Wer unter diesen Bedingungen explizit ein Einfamilienhaus suche, sei häufig auch bereit, höhere Summen dafür zu zahlen, sagt Müller. Doch er relativiert: «Da es in den Gemeinden relativ wenige Handänderungen gibt, sind die Zahlen nicht unbedingt repräsentativ. Die Preisentwicklung könnte nächstes Jahr wieder ganz anders aussehen.»

Bei Eigentumswohnungen stagnieren die Preise

Bei den Eigentumswohnungen hat sich das während der vergangenen Jahre jeweils starke Preiswachstum deutlich verlangsamt, wie die Kantonalbank schreibt. So ist für den Kanton Nidwalden im letzten halben Jahr eine Seitwärtsbewegung (-0,2 Prozent) und in den vergangenen zwölf Monaten eine Wertzunahme von 2,0 Prozent festzustellen.

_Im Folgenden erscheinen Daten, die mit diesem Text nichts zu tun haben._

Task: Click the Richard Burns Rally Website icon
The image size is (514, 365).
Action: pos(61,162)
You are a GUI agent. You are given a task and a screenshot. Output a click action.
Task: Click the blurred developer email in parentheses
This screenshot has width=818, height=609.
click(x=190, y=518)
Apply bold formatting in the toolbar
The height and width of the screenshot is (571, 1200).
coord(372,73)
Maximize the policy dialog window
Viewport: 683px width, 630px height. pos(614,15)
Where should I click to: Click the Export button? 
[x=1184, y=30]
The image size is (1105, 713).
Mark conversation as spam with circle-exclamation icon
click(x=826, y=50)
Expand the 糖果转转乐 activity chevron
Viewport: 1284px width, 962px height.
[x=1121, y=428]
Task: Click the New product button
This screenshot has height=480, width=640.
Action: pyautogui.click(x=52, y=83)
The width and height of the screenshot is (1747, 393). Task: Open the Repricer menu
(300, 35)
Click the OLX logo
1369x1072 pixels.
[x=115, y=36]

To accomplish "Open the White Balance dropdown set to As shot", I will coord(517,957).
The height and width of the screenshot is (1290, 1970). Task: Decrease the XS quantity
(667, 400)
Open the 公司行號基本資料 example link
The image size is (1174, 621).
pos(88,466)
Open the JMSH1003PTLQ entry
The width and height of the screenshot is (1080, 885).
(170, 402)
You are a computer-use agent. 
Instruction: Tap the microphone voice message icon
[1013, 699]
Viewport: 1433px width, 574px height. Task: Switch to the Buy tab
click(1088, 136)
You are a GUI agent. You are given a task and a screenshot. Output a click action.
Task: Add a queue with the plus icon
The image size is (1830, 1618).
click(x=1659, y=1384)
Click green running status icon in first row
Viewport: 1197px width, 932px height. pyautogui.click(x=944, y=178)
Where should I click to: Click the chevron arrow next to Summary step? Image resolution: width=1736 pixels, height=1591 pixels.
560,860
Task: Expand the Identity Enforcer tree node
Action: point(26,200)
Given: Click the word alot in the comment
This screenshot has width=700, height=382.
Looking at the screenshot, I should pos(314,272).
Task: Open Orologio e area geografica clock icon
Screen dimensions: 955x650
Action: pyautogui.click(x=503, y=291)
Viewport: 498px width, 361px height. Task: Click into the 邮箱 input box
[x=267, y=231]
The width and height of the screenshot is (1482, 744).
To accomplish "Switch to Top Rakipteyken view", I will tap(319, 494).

Doch auch hier zeigt sich eine Differenz zu den nationalen Wohnungspreisen: Landesweit weisen diese in den letzten sechs Monaten nämlich ein Minus von 1,1 Prozent auf, was den ersten Rückgang seit vielen Jahren darstellt.

Auch hier relativiert Philipp Müller: «Die Preise sind in Nidwalden in den vergangenen Jahren weniger stark gestiegen als in anderen Kantonen. Daher ist nun die Korrektur auch sanfter.» So habe in Nidwalden weniger Nachfrage nach Eigentumswohnungen aufgrund von Zuwanderern bestanden als etwa in Wirtschaftszentren wie Zürich.

Die schweizweite und auch im Kanton Nidwalden festzustellende Abschwächung des Preiswachstums habe im letzten halben Jahr verschiedentlich zu einem Preisdruck bei den Eigentumswohnungen geführt, schreibt die Kantonalbank. «Der allgemeine Zuwanderungsdruck ist deutlich geringer als noch vor Jahren und der Wohnungsbau ist hoch», begründet Philipp Müller. Trotzdem sei der Erwerb eines Eigenheims in der aktuellen Tiefzinslage weiterhin attraktiv. «Die Schweizer Wirtschaft dürfte sich künftig verhalten positiv entwickeln, was sich stützend auf die Immobilienpreise auswirken sollte», führt Philipp Müller weiter aus.